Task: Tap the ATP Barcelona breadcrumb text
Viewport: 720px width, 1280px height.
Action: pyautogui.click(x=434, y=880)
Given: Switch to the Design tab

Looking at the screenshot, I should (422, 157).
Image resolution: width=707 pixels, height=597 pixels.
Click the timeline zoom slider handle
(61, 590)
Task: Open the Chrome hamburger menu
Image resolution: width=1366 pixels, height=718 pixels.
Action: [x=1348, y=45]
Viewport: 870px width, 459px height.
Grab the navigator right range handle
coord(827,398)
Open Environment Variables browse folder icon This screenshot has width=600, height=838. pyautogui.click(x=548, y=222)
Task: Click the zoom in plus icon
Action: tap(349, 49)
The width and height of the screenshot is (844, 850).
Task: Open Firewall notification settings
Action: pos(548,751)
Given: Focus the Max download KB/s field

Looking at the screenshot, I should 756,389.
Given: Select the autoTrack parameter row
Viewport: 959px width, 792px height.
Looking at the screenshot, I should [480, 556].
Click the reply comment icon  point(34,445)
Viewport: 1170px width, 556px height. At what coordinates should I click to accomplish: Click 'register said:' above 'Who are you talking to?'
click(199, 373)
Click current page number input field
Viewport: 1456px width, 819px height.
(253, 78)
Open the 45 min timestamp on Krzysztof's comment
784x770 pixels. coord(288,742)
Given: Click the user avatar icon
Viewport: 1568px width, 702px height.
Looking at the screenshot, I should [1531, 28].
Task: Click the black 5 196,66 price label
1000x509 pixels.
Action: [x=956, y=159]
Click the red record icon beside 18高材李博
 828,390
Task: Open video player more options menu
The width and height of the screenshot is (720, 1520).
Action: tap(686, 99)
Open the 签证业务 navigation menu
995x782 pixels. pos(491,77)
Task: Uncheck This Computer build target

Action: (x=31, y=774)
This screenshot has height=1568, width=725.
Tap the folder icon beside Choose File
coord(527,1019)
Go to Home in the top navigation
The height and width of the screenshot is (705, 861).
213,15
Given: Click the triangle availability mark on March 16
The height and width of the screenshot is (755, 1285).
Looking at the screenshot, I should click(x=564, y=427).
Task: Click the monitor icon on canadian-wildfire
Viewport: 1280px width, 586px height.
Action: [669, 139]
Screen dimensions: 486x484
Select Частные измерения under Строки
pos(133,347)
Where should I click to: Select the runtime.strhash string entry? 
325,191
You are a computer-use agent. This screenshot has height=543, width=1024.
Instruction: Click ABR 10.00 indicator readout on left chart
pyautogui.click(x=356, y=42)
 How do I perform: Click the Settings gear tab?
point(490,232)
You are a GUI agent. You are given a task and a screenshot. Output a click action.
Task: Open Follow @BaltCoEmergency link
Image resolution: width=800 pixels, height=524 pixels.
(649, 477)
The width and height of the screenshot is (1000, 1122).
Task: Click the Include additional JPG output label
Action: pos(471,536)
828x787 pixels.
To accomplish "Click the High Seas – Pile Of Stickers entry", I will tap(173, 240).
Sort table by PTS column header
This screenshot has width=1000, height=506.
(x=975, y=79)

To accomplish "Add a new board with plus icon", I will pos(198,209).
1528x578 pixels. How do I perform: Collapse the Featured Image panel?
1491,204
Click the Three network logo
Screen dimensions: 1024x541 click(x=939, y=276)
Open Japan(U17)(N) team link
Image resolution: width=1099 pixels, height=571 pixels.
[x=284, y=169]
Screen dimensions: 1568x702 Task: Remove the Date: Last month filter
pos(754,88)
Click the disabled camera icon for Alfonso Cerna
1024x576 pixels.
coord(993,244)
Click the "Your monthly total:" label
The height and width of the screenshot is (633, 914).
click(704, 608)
******************************
**Task prompt**
Reprint the listing above. Keep every line exactly as it is.

**Exercise output**
Task: Tap the ATP Barcelona breadcrumb text
Viewport: 720px width, 1280px height.
Action: pyautogui.click(x=434, y=880)
Given: Switch to the Design tab

Looking at the screenshot, I should (422, 157).
Image resolution: width=707 pixels, height=597 pixels.
Click the timeline zoom slider handle
(61, 590)
Task: Open the Chrome hamburger menu
Image resolution: width=1366 pixels, height=718 pixels.
Action: [x=1348, y=45]
Viewport: 870px width, 459px height.
Grab the navigator right range handle
coord(827,398)
Open Environment Variables browse folder icon This screenshot has width=600, height=838. pyautogui.click(x=548, y=222)
Task: Click the zoom in plus icon
Action: tap(349, 49)
The width and height of the screenshot is (844, 850).
Task: Open Firewall notification settings
Action: pos(548,751)
Given: Focus the Max download KB/s field

Looking at the screenshot, I should 756,389.
Given: Select the autoTrack parameter row
Viewport: 959px width, 792px height.
Looking at the screenshot, I should [480, 556].
Click the reply comment icon  point(34,445)
Viewport: 1170px width, 556px height. At what coordinates should I click to accomplish: Click 'register said:' above 'Who are you talking to?'
click(199, 373)
Click current page number input field
Viewport: 1456px width, 819px height.
(253, 78)
Open the 45 min timestamp on Krzysztof's comment
784x770 pixels. coord(288,742)
Given: Click the user avatar icon
Viewport: 1568px width, 702px height.
Looking at the screenshot, I should [1531, 28].
Task: Click the black 5 196,66 price label
1000x509 pixels.
Action: [x=956, y=159]
Click the red record icon beside 18高材李博
 828,390
Task: Open video player more options menu
The width and height of the screenshot is (720, 1520).
Action: tap(686, 99)
Open the 签证业务 navigation menu
995x782 pixels. pos(491,77)
Task: Uncheck This Computer build target

Action: (x=31, y=774)
This screenshot has height=1568, width=725.
Tap the folder icon beside Choose File
coord(527,1019)
Go to Home in the top navigation
The height and width of the screenshot is (705, 861).
213,15
Given: Click the triangle availability mark on March 16
The height and width of the screenshot is (755, 1285).
Looking at the screenshot, I should click(x=564, y=427).
Task: Click the monitor icon on canadian-wildfire
Viewport: 1280px width, 586px height.
Action: [669, 139]
Screen dimensions: 486x484
Select Частные измерения under Строки
pos(133,347)
Where should I click to: Select the runtime.strhash string entry? 
325,191
You are a computer-use agent. This screenshot has height=543, width=1024.
Instruction: Click ABR 10.00 indicator readout on left chart
pyautogui.click(x=356, y=42)
 How do I perform: Click the Settings gear tab?
point(490,232)
You are a GUI agent. You are given a task and a screenshot. Output a click action.
Task: Open Follow @BaltCoEmergency link
Image resolution: width=800 pixels, height=524 pixels.
(649, 477)
The width and height of the screenshot is (1000, 1122).
Task: Click the Include additional JPG output label
Action: pos(471,536)
828x787 pixels.
To accomplish "Click the High Seas – Pile Of Stickers entry", I will tap(173, 240).
Sort table by PTS column header
This screenshot has width=1000, height=506.
(x=975, y=79)

To accomplish "Add a new board with plus icon", I will pos(198,209).
1528x578 pixels. How do I perform: Collapse the Featured Image panel?
1491,204
Click the Three network logo
Screen dimensions: 1024x541 click(x=939, y=276)
Open Japan(U17)(N) team link
Image resolution: width=1099 pixels, height=571 pixels.
[x=284, y=169]
Screen dimensions: 1568x702 Task: Remove the Date: Last month filter
pos(754,88)
Click the disabled camera icon for Alfonso Cerna
1024x576 pixels.
coord(993,244)
Click the "Your monthly total:" label
The height and width of the screenshot is (633, 914).
click(704, 608)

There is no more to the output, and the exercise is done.